The term “honeypot” refers to when one centralized organization is responsible for the storage of an entire community or customer’s assets. It creates a very appealing target for hackers, as the return from hacking an exchange is far greater than hacking any individual wallet.
The cryptoasset market is still in search of a solution for asset custody. Currently, major players in both the crypto, and traditional finance world are working towards custody options for institutional investors. Coinbase is seeking approval to serve clients a custodian service that meets the standards in place for guarding assets. Other blockchain focused companies such as Circle and BitGo are simultaneously speaking to regulators towards the same goal. In the traditional finance world, Nomura Holdings Inc, Bank of New York Mellon Corp., JPMorgan Chase, and Northern Trust Corp are all working towards digital custody services.

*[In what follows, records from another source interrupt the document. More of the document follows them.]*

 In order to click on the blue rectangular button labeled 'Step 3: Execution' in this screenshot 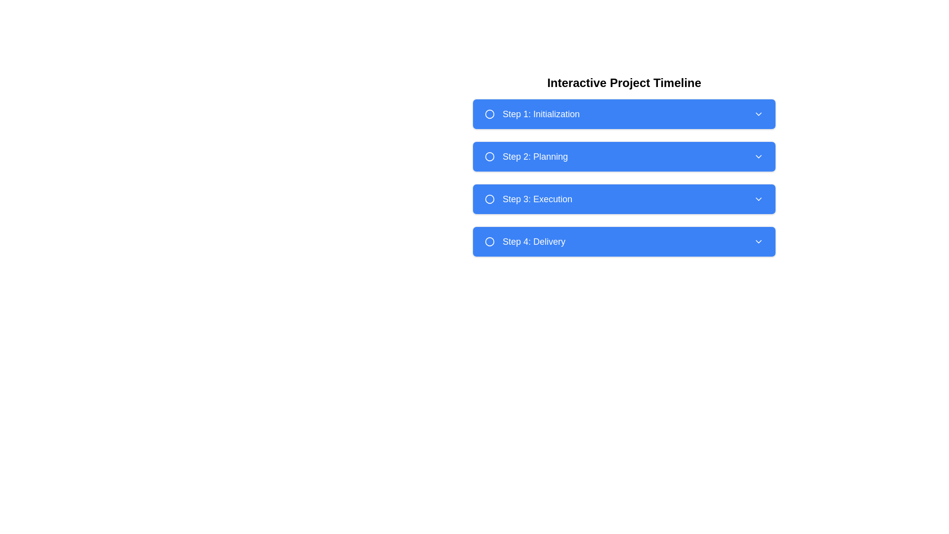, I will do `click(623, 199)`.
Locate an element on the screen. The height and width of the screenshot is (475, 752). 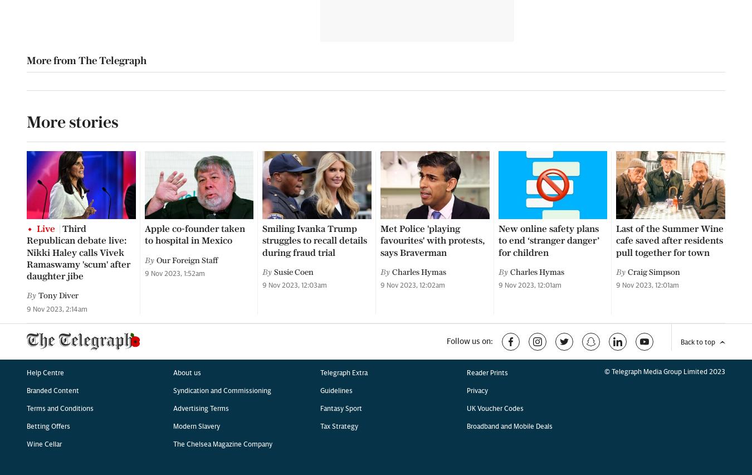
'Wine Cellar' is located at coordinates (43, 134).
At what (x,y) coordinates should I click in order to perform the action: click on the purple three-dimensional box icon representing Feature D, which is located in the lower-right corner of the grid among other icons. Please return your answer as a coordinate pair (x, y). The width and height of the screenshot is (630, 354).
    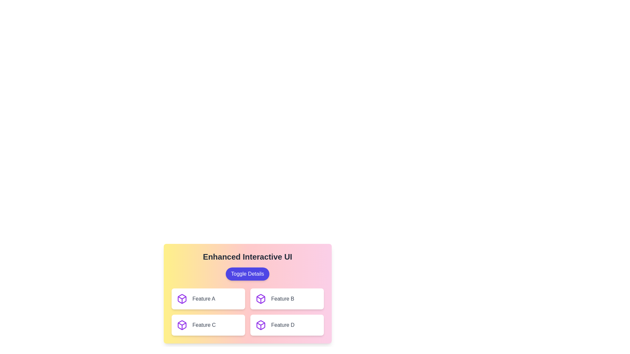
    Looking at the image, I should click on (260, 325).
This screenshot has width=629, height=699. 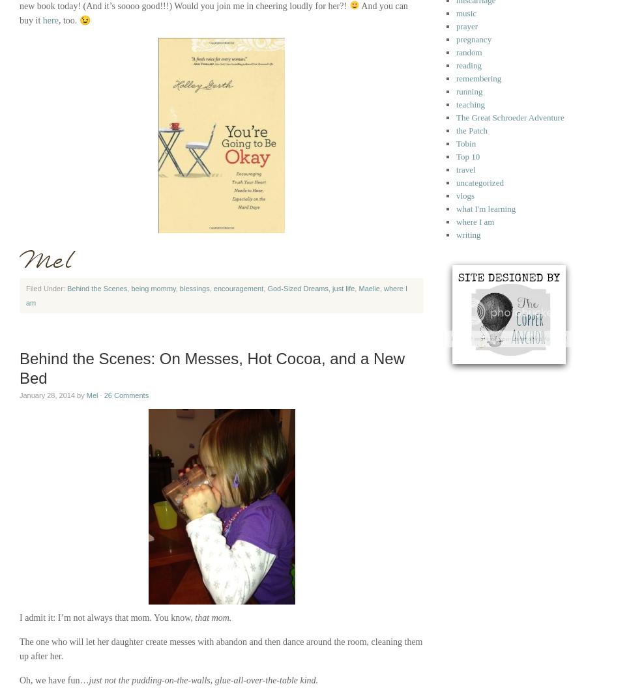 I want to click on 'Behind the Scenes: On Messes, Hot Cocoa, and a New Bed', so click(x=211, y=368).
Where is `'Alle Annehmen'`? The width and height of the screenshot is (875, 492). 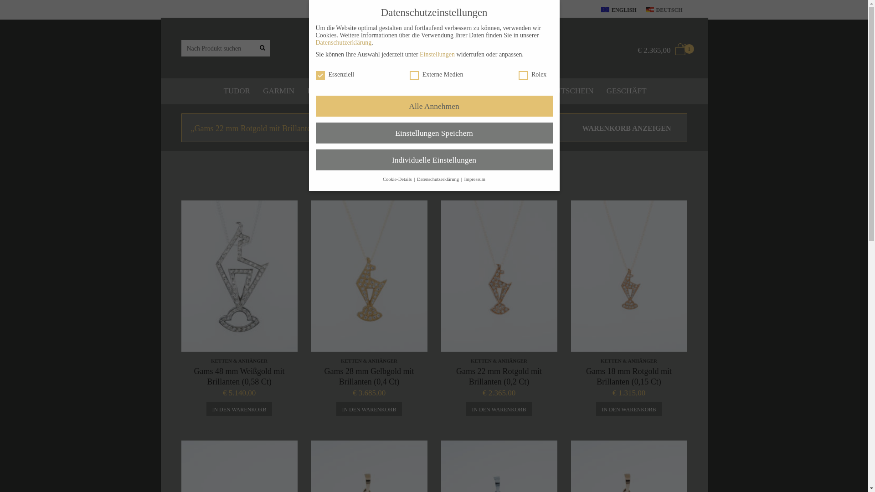
'Alle Annehmen' is located at coordinates (433, 105).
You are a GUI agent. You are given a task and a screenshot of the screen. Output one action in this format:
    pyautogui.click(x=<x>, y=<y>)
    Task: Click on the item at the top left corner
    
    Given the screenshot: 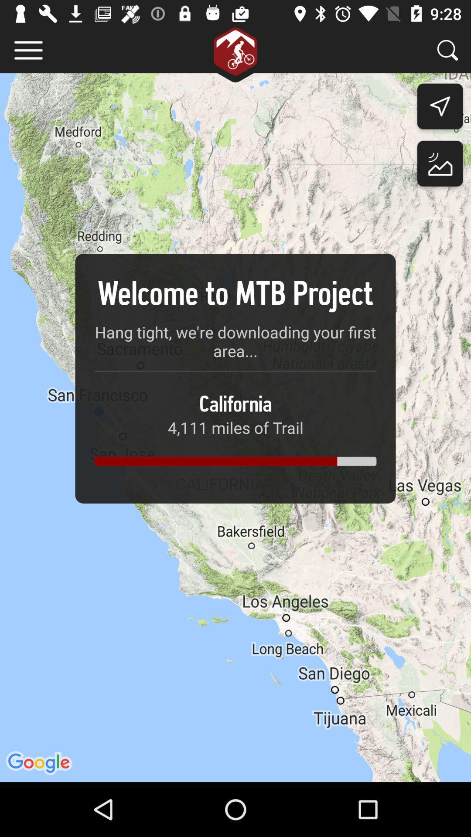 What is the action you would take?
    pyautogui.click(x=28, y=50)
    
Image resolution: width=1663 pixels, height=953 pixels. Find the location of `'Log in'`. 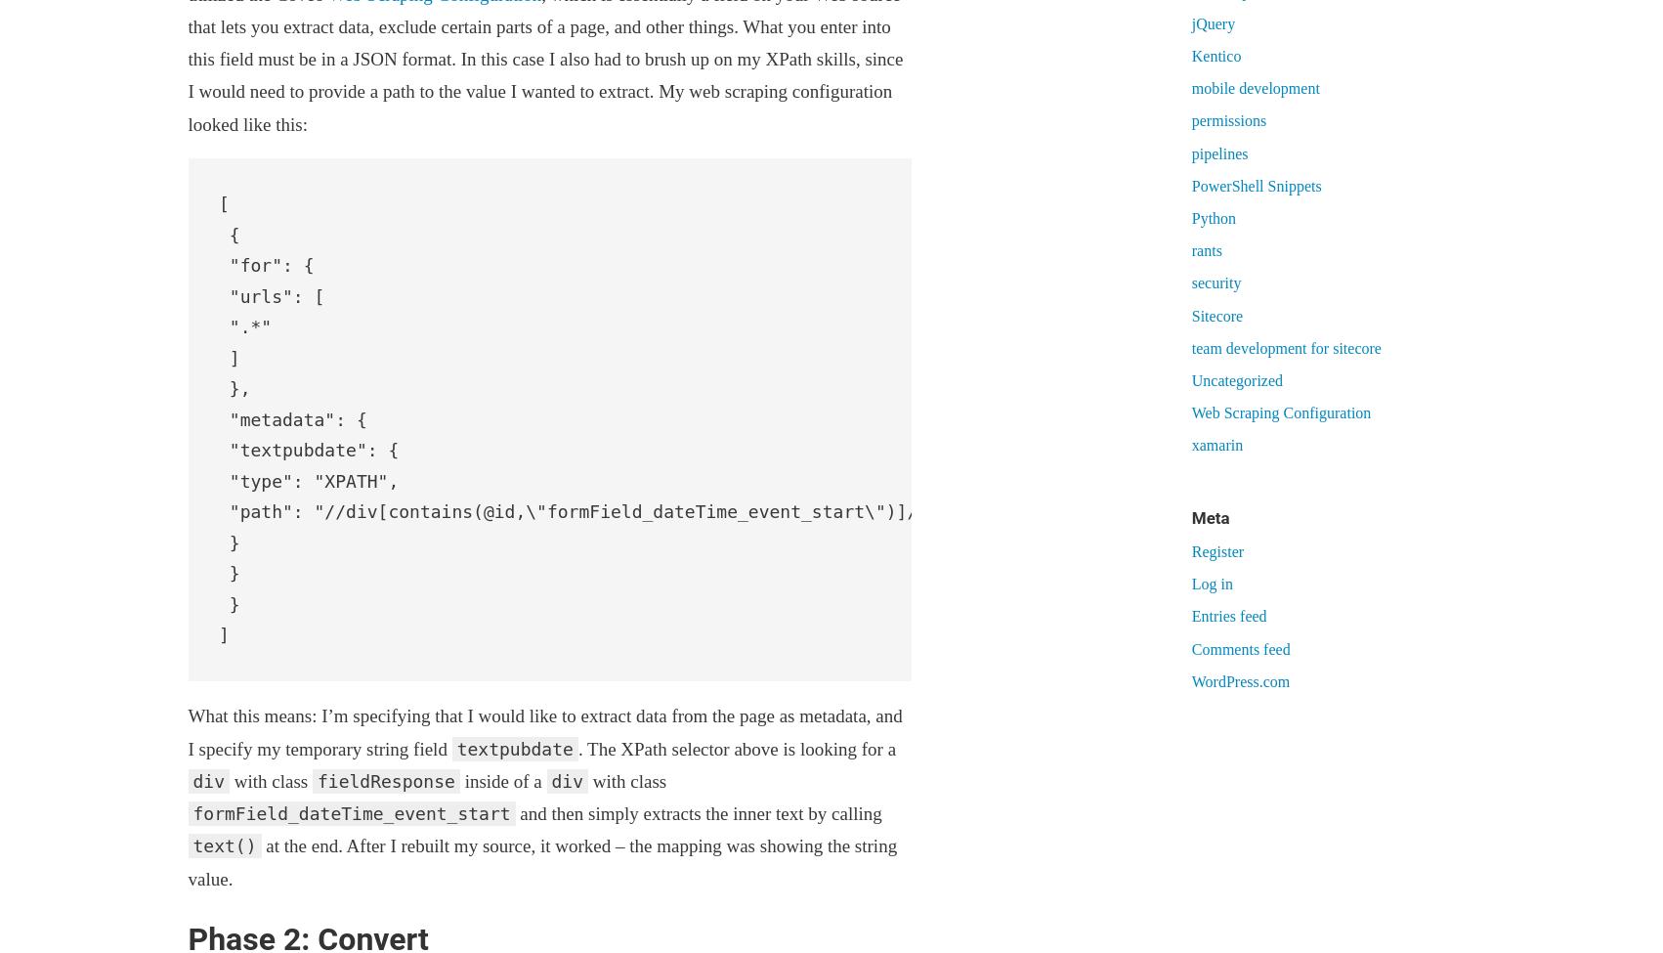

'Log in' is located at coordinates (1190, 583).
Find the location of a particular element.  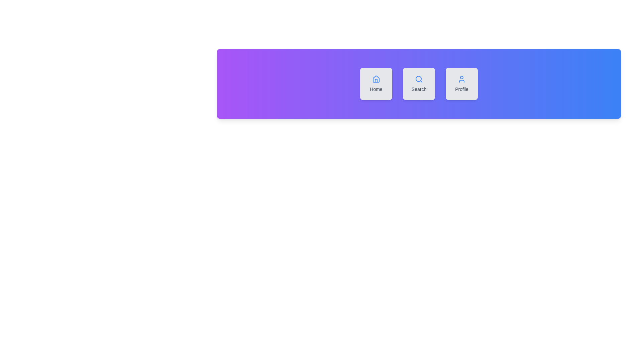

Recently, the NYSE’s parent company (ICE) started to offer direct settlement for crypto in the form of a new exchange. ICE has engaged in conversations with financial institutions about setting up a new operation through which banks can buy a contract, known as a swap that will end with the customer owning Bitcoin the next day — with the backing and security of the exchange.
This probable development by ICO and NYSE to offer swap contracts likely means that they have found a custodian solution that fits within the SEC qualified criteria. Which could mean that this particular roadblock is being addressed.
There are solutions on the horizon.
With the custodial services Coinbase wants to offer, and the Bitcoin ETF’s being proposed now — its feasible to believe we’ll see institutional capital entering the market in the next 6–12 months. There are variables that could stop it from happening, such as the SEC stopping these ETFs from going through, or Coinbase failing their current objective.
Yet, despite the roadblocks, and decades of infrastructure and stakeholders in said infrastructure that might want to hold blockchain as a whole back from adoption: I think it might be too late.
The more people that adopt blockchain, and begin understanding how cryptocurrencies work — the more people will understand how money works. This may seem silly, “Of course people understand how many works”, you might think. I’d argue that they don’t. I for one, didn’t truly understand money and how it derived its value until I began to study Bitcoin. Sure I knew how I could hand someone paper and they’d give me something in exchange, but not why.
As more and more people understand why the fiat currency we use holds value, more and more people will start to see the merit in cryptocurrencies. So, when I say its’ too late, I mean too many people understand how currency works, and the possibilities that arise when an asset is decentralized. Too many understand that an improvement is available for us to remain comfortable with the current status quo.